» **Task objective**: After finding the line with "Вендоры и прайс-листы (65, 2290)" in the entries below, retype exactly each line from there through the line with "Политика Cookie (144, 2560)", including that final line.

[Exercise inputs]

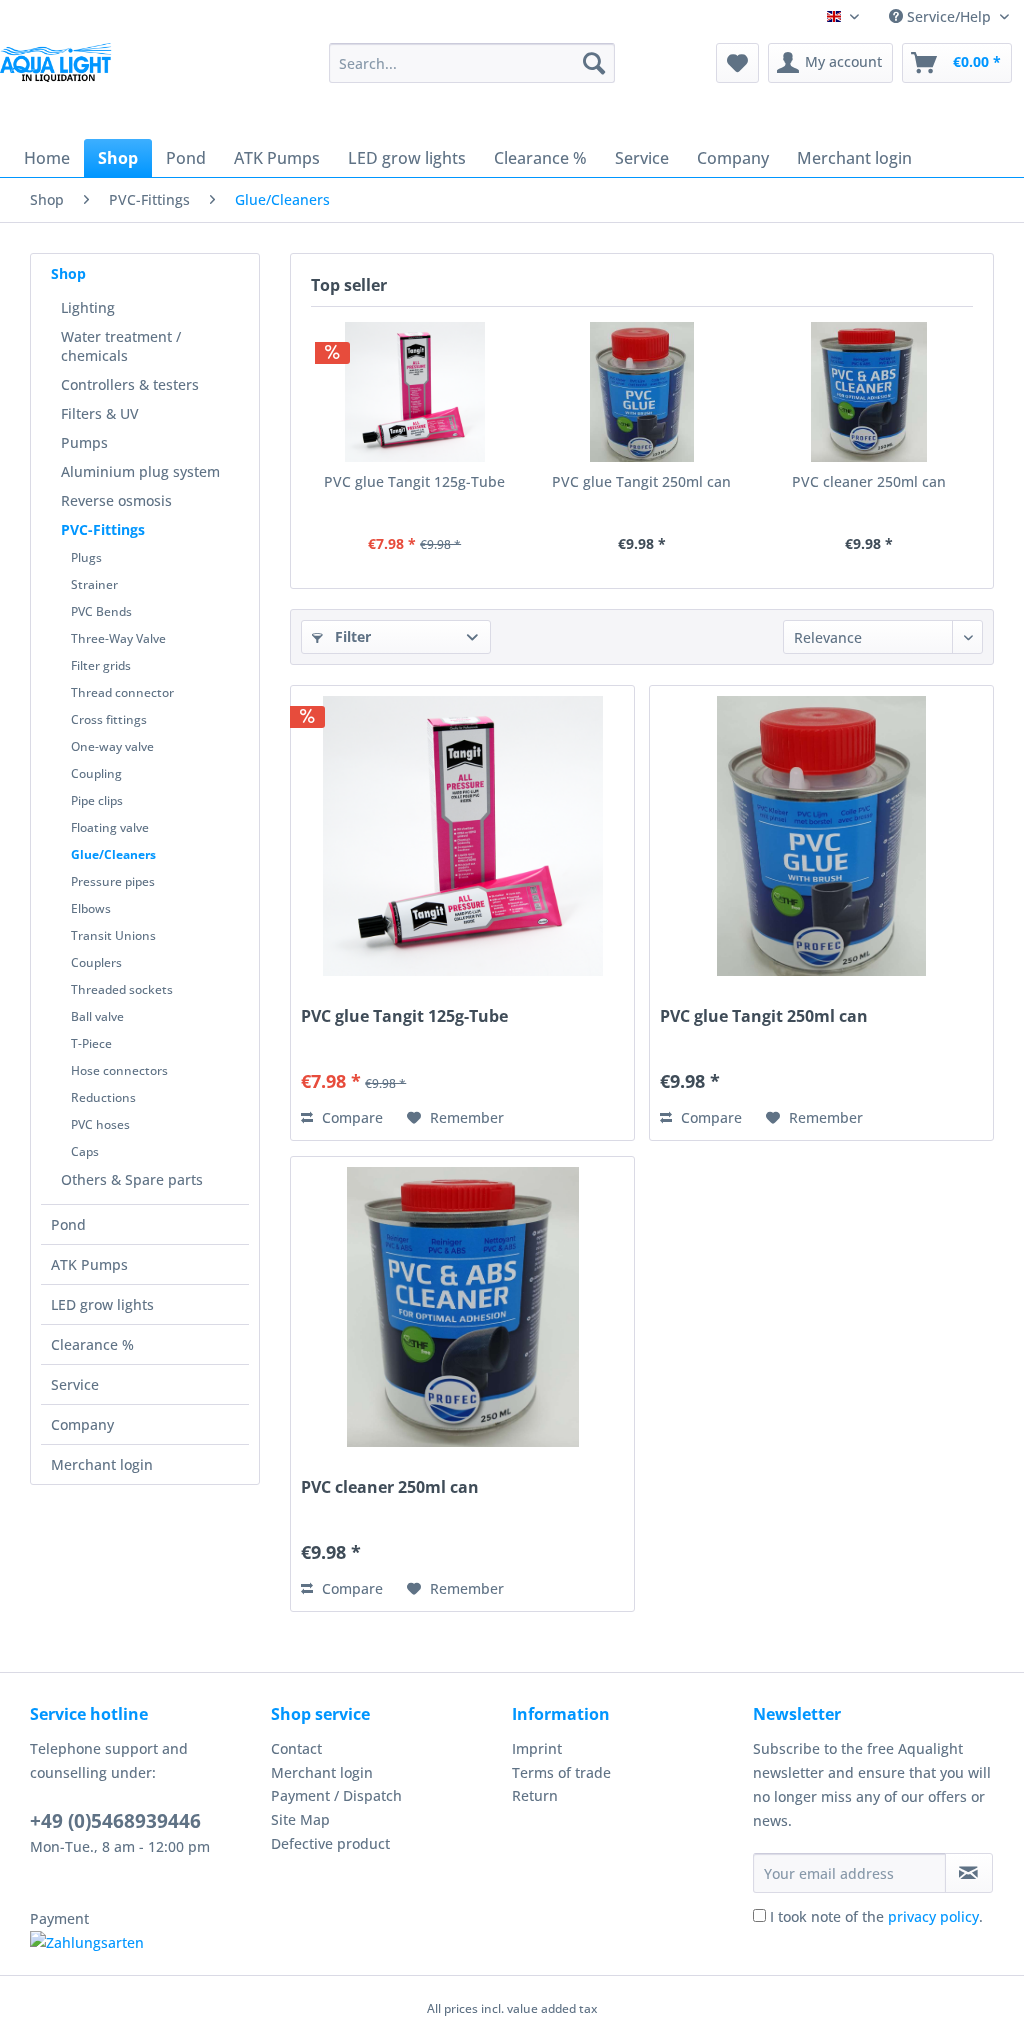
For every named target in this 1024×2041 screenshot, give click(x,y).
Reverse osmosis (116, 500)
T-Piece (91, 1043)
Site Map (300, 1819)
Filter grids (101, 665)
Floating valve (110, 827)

[/Exercise inputs]
[Exercise inputs]

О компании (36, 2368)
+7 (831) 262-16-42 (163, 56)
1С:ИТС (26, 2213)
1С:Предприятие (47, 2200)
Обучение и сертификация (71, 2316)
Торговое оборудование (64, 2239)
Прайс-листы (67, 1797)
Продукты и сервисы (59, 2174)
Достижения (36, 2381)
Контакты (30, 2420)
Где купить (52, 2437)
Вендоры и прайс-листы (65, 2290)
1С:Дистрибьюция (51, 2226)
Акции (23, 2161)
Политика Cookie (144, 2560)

[/Exercise inputs]

» **Answer section**:
Вендоры и прайс-листы (65, 2290)
1С:Дистрибьюция (51, 2226)
Акции (23, 2161)
Политика Cookie (144, 2560)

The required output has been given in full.